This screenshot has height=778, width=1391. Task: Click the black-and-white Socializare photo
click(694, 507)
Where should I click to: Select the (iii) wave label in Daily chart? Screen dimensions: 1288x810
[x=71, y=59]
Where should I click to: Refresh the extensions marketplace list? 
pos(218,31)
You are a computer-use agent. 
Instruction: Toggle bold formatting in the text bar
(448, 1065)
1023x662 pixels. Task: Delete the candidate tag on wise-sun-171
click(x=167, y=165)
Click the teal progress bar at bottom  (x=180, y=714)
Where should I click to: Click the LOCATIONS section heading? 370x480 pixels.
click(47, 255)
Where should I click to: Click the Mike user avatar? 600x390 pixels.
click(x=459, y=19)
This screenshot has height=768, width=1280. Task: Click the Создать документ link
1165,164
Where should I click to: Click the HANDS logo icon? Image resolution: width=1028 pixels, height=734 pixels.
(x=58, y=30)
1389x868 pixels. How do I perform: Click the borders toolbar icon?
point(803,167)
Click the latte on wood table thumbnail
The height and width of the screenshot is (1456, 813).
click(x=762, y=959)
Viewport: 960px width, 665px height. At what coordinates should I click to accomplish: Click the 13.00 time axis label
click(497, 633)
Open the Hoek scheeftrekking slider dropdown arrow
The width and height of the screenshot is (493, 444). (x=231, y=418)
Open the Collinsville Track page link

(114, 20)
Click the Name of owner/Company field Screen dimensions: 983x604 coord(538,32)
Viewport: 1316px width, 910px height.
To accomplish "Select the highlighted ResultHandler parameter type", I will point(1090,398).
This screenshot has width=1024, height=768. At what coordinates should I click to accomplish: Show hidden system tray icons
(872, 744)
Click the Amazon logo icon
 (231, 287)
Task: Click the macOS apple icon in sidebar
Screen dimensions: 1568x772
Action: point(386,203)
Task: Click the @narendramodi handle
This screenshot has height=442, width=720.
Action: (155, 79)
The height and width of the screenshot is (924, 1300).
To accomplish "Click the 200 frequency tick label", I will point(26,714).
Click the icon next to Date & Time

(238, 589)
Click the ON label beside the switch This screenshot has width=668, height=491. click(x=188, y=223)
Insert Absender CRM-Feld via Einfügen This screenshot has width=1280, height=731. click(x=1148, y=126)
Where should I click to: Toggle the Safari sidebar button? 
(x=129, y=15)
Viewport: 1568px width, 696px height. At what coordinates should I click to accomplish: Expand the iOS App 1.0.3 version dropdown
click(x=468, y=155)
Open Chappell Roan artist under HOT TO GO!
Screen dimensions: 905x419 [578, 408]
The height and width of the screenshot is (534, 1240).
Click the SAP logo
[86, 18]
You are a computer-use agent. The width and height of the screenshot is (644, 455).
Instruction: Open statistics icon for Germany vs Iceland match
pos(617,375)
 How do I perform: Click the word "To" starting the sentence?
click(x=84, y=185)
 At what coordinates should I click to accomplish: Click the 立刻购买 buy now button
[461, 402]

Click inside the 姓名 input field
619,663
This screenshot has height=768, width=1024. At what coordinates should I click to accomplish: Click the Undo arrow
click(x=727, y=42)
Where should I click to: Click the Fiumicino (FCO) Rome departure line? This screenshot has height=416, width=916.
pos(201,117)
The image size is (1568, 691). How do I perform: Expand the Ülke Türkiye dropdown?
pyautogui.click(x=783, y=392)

What this task involves: Give the count of lines in the listing that hold the word "agent", and nothing else.

Output for this exercise: 2